I can’t tell what he did not do.
…..We don’t have prove of charge-back on our bank. Thereare not transaction reports to show the payback”.
13. This was all the evidence the Appellant availed before the court to prove that there had been fraud committed by use of PDQ Machine. I find that it did not amount to a Scintilla of evidence towards proof. The Appellant totally failed to justify their resort to the provisions of the agreement between the parties. To say that they were entitled to debit the Respondents account with the sum of Kshs.1557,088 or just withhold it without proof of wrong doing would be to say the very least. unjust. It would be to open a flood gate that once a customer deposits money in his account, the bank can at whim debit the same account, withdraw from it or just withheld the sum therein by caprice.
14. My understanding of the bank-customer relationship is that so long as there is credit balance on the account the customer has the right to access and withdraw it at will unless where there is a contract to the contrary. As it were the bank merely keeps the money safe on behalf of the customer. It has no right or indeed any claim over the property in the money. The money simply doesn’t belong to it to deal with it as it pleases. That to me is all the trial court found in the judgment challenged before me. I find no fault with the trial court with the analysis of evidence and the decision reached and to that extent I find that the appeal is unmerited.
15. There is however the other finding by the trial court on loss of income which the court found to have been suffered by virtue of freezing of the court. In that regard the court said:-
On the prayer of loss of income, the Bank having been found tohave unjustly frozen the account of the Plaintiff and withheld money therein, the Plaintiff was a businessman and the accounts and PDQ were channels of running his businesses, he must, as a matter of course, lost in his earnings. I therefore find that the Plaintiff is rightfully entitled to be compensated for lost earnings. It's understandable that there is no exact figure claimed under this prayer since the loss is still ongoing as the accounts remain frozen, till the account is defrozen. I grant prayer for lost income from the date of freezing the account i.e. 1/6/2013 till the account is defrozen and notice served on the Plaintiff by the Bank. Then the Plaintiff is directed to assess and file accounts of the loss in court within 7 days of having been served with the defreezing notice by the Bank. The court will consider the quantum of loss based on the accounts filed as directed.
16. With due respect to the trial court, having found that the losses were ongoing and no specific sum had been proved, the losses, were at large and were therefore in the nature of general damages, that fell upon the court to assess.
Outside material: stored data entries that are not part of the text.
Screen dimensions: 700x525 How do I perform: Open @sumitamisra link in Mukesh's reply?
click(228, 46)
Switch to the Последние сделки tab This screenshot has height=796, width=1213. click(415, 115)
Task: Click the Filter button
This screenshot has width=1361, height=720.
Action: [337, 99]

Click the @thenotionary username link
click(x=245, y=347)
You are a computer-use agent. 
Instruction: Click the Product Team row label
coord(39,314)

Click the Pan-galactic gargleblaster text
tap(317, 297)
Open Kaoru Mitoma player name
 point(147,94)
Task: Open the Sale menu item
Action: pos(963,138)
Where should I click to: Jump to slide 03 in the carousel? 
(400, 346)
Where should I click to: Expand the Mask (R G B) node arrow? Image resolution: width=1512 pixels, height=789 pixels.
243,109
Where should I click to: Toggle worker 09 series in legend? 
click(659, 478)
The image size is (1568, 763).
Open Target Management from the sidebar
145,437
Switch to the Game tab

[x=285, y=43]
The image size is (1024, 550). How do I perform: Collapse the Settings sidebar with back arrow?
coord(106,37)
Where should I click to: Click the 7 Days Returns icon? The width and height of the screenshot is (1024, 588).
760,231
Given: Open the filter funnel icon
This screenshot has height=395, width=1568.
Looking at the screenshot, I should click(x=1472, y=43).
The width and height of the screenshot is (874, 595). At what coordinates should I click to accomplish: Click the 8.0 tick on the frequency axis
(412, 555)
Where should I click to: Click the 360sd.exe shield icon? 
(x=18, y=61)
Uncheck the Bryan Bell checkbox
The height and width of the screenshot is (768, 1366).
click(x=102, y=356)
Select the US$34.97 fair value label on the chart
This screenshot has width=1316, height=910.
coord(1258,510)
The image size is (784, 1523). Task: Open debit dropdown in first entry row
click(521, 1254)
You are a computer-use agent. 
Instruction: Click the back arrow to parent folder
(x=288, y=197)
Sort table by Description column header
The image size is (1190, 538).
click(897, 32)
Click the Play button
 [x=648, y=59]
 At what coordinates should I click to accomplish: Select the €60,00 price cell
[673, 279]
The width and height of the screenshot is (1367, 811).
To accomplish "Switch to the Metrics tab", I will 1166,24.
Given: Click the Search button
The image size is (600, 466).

However, the plaintiff’s prayer was for loss of income. That must be taken to be what it is, special damages that ought to have been specifically pleaded and strictly proved. There was never specific pleading of the sum lost nor was any evidence led on any such sum. To the extent that the trial court gave additional period of seven days for the plaintiff to assess and file account, the court was going out of its way to allow the Respondent lead additional evidence after the case had been concluded with no guideline on how that evidence would be tested by the defendant. On that finding the trial court erred and I find so even though this was never one of the grounds of appeal by the appellant.
17. The upshot is that the appeal fails and it is dismissed with costs.
Dated and Delivered at Mombasa this 14th day of October 2016.